THE PROBLEM: Copy the records below word for word, beginning with the line containing "Click the chevron next to MSI PRO X870-P" and continuing through the line containing "will (655, 16).".

DATA FOR PROCESSING:
┌──

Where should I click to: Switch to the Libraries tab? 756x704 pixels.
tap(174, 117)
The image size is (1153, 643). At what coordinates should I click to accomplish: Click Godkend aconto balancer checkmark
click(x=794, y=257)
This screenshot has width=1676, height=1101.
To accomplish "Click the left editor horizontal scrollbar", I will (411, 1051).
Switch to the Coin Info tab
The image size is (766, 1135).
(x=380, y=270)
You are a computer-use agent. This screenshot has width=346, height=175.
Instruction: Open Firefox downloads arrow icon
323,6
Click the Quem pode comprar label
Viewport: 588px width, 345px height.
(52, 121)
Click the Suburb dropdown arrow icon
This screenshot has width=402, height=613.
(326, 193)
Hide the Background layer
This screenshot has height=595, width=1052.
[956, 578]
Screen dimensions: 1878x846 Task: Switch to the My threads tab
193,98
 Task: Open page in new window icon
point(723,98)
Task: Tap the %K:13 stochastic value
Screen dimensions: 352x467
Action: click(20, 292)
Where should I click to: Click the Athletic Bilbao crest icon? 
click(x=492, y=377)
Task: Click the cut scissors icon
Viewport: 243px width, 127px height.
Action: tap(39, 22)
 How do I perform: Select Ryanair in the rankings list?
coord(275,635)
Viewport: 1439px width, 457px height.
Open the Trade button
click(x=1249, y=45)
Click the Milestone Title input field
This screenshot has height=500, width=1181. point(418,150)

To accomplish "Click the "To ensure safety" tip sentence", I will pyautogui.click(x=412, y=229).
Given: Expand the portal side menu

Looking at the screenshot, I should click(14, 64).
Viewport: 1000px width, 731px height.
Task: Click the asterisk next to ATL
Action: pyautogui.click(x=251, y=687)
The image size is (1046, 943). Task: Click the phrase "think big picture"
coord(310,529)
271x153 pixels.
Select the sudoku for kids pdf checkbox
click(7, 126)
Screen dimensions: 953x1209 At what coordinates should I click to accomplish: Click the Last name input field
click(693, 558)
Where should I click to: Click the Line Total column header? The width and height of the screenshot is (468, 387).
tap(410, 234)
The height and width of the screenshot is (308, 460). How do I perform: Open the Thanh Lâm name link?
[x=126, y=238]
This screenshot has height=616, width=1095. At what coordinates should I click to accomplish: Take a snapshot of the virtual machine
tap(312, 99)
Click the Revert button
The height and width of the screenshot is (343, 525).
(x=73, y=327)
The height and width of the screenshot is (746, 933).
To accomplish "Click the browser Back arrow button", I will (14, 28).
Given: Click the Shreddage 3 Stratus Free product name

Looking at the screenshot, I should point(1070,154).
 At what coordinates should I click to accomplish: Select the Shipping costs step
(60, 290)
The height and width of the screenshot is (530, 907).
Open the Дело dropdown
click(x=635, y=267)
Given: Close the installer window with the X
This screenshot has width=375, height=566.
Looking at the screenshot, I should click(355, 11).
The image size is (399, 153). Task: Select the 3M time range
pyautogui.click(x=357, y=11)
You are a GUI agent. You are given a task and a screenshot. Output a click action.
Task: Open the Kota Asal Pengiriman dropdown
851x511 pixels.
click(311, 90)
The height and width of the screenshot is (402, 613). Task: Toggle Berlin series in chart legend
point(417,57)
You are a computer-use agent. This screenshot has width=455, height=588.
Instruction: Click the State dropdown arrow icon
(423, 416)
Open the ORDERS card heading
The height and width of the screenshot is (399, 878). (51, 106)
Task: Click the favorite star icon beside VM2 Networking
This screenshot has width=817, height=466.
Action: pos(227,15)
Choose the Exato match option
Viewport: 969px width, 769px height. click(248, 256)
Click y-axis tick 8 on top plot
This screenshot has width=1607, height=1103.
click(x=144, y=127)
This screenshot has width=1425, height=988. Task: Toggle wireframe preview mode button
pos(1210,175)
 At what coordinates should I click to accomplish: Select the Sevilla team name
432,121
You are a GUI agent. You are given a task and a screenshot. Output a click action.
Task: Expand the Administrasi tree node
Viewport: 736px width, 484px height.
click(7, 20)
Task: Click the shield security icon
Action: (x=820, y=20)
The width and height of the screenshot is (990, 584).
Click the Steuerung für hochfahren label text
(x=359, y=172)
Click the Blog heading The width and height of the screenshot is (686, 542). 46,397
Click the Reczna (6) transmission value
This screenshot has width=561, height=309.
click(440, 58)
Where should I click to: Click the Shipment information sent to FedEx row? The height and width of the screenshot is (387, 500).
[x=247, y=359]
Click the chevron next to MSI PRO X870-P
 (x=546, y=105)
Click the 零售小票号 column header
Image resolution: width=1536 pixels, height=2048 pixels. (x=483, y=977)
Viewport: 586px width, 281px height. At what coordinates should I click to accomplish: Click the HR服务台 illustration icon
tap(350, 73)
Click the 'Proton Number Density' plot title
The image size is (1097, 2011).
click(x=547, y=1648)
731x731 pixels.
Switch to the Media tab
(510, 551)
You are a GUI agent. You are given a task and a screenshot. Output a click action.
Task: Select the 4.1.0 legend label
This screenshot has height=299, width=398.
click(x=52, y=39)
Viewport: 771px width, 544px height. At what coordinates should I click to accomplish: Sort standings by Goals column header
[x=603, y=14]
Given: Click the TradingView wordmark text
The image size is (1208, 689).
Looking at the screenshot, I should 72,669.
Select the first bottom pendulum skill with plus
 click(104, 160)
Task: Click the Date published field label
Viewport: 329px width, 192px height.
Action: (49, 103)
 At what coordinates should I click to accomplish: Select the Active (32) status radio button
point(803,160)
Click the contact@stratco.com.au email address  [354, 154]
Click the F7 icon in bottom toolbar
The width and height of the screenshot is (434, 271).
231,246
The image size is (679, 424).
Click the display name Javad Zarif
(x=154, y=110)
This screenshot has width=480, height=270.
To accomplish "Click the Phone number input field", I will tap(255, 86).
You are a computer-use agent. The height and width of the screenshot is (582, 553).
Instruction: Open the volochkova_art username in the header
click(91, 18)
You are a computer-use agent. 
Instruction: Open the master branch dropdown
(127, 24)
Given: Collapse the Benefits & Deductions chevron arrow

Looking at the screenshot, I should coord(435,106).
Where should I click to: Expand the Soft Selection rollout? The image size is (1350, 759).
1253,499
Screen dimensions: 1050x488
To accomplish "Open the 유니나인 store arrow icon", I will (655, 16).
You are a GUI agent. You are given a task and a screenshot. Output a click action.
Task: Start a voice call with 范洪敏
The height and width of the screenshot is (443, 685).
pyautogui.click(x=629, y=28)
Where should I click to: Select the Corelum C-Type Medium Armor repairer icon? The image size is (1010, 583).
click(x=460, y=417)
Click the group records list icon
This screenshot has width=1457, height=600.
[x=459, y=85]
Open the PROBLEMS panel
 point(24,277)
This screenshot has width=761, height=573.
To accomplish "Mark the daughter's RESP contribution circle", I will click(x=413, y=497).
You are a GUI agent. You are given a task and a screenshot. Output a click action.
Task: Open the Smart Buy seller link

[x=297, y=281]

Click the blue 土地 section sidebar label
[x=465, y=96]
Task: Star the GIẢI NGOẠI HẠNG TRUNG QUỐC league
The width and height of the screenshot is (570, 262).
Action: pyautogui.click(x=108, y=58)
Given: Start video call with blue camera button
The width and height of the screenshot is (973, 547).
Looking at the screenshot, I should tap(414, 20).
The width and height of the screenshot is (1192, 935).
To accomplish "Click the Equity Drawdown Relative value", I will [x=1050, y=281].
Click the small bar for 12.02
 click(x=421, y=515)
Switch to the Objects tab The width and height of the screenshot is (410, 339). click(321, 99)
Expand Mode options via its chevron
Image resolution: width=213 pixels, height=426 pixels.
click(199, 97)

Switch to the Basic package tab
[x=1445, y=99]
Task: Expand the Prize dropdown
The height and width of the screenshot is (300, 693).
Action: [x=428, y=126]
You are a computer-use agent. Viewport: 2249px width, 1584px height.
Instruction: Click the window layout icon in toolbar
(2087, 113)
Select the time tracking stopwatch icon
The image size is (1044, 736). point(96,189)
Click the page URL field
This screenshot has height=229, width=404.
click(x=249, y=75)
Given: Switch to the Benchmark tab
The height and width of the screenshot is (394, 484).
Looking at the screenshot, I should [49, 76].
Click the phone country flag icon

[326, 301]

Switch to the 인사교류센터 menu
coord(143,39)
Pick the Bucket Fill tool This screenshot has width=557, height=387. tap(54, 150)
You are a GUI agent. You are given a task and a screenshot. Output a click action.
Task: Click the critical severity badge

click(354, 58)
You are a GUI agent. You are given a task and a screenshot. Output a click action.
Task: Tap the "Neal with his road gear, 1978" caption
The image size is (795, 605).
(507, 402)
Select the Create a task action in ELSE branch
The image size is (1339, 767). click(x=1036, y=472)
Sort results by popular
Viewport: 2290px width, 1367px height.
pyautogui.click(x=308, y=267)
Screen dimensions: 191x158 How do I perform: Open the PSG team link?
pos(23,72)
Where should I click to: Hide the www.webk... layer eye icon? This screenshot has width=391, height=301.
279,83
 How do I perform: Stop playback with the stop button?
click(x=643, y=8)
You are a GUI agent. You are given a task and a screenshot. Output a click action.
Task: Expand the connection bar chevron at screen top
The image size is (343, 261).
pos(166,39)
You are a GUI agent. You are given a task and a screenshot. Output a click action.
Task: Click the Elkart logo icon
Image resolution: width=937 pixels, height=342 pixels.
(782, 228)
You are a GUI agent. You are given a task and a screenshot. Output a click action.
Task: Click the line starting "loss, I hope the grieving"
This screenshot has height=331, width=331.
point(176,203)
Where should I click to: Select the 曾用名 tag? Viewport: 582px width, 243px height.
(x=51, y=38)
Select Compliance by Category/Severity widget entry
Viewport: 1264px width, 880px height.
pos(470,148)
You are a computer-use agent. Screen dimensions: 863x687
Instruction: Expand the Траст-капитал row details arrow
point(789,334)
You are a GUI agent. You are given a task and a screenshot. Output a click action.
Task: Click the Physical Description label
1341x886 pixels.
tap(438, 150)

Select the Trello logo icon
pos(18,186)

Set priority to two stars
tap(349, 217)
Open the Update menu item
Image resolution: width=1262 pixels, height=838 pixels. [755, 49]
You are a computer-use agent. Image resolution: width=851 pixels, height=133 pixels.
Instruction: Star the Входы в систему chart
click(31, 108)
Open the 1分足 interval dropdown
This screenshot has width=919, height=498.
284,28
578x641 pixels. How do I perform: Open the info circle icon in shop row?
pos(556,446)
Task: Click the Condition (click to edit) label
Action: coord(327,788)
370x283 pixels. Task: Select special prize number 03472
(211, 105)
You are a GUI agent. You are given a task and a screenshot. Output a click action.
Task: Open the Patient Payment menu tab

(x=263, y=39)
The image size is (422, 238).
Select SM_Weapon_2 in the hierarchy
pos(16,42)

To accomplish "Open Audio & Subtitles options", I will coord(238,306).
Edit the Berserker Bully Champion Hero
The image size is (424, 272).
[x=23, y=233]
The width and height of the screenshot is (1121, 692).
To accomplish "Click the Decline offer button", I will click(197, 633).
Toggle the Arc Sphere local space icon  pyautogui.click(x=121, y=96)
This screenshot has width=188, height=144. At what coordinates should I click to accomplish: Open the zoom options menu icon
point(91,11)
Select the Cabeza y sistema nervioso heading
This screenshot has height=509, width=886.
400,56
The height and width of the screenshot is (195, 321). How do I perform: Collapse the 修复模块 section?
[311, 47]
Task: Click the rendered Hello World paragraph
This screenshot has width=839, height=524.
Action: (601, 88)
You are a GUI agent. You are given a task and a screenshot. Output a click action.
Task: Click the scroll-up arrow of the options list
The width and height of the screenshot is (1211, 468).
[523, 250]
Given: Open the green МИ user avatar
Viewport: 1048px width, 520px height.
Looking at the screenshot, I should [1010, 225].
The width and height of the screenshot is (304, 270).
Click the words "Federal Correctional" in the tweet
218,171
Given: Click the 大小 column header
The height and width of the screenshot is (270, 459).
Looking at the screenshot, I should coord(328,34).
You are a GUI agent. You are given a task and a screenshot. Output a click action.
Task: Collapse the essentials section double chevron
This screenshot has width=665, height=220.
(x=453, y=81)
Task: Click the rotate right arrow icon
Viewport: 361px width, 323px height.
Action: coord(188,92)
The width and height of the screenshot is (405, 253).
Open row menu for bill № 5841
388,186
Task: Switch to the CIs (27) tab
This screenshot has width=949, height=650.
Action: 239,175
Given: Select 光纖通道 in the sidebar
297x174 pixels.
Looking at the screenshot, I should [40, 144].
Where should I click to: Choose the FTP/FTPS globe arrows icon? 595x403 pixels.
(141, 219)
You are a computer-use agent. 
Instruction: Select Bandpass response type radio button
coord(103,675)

└──

RESULT:
Click the chevron next to MSI PRO X870-P
 (x=546, y=105)
Click the 零售小票号 column header
Image resolution: width=1536 pixels, height=2048 pixels. (x=483, y=977)
Viewport: 586px width, 281px height. At what coordinates should I click to accomplish: Click the HR服务台 illustration icon
tap(350, 73)
Click the 'Proton Number Density' plot title
The image size is (1097, 2011).
click(x=547, y=1648)
731x731 pixels.
Switch to the Media tab
(510, 551)
You are a GUI agent. You are given a task and a screenshot. Output a click action.
Task: Select the 4.1.0 legend label
This screenshot has height=299, width=398.
click(x=52, y=39)
Viewport: 771px width, 544px height. At what coordinates should I click to accomplish: Sort standings by Goals column header
[x=603, y=14]
Given: Click the TradingView wordmark text
The image size is (1208, 689).
Looking at the screenshot, I should 72,669.
Select the first bottom pendulum skill with plus
 click(104, 160)
Task: Click the Date published field label
Viewport: 329px width, 192px height.
Action: (49, 103)
 At what coordinates should I click to accomplish: Select the Active (32) status radio button
point(803,160)
Click the contact@stratco.com.au email address  [354, 154]
Click the F7 icon in bottom toolbar
The width and height of the screenshot is (434, 271).
231,246
The image size is (679, 424).
Click the display name Javad Zarif
(x=154, y=110)
This screenshot has width=480, height=270.
To accomplish "Click the Phone number input field", I will tap(255, 86).
You are a computer-use agent. The height and width of the screenshot is (582, 553).
Instruction: Open the volochkova_art username in the header
click(91, 18)
You are a computer-use agent. 
Instruction: Open the master branch dropdown
(127, 24)
Given: Collapse the Benefits & Deductions chevron arrow

Looking at the screenshot, I should coord(435,106).
Where should I click to: Expand the Soft Selection rollout? The image size is (1350, 759).
1253,499
Screen dimensions: 1050x488
To accomplish "Open the 유니나인 store arrow icon", I will (655, 16).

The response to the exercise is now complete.